EXERCISE DETAILS: In the listing below, count the lines containing the string "computer". Reply with that number only.

RECORD SET:

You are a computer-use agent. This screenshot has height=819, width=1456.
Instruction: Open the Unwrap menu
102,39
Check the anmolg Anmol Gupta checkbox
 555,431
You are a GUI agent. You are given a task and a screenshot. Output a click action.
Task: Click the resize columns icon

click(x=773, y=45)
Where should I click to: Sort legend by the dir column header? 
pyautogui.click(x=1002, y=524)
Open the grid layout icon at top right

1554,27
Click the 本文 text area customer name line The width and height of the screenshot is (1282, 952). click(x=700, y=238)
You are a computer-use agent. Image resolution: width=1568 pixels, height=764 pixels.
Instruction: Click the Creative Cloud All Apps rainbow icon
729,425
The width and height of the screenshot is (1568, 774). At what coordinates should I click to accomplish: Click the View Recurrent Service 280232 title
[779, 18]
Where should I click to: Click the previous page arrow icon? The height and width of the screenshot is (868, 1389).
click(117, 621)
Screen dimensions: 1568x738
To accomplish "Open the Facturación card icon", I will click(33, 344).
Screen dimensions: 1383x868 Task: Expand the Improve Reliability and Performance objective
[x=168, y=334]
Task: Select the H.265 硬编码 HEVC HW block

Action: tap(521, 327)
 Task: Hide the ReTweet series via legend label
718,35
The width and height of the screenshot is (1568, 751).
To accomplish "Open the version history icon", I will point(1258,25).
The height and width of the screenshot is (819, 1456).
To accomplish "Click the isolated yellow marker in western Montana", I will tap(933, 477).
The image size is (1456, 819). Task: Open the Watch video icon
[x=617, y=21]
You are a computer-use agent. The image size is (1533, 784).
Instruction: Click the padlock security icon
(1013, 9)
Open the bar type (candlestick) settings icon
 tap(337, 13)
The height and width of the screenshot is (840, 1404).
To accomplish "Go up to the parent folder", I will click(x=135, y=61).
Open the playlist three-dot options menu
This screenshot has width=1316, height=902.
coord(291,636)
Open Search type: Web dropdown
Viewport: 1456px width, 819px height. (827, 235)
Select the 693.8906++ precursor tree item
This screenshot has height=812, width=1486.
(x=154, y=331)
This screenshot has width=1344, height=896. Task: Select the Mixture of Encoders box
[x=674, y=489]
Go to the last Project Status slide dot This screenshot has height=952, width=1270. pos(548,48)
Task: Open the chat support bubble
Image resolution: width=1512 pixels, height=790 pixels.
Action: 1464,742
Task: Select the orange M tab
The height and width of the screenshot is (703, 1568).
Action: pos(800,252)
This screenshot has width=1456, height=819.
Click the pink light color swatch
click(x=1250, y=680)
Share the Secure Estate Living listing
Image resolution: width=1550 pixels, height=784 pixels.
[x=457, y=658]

TASK ANSWER: 3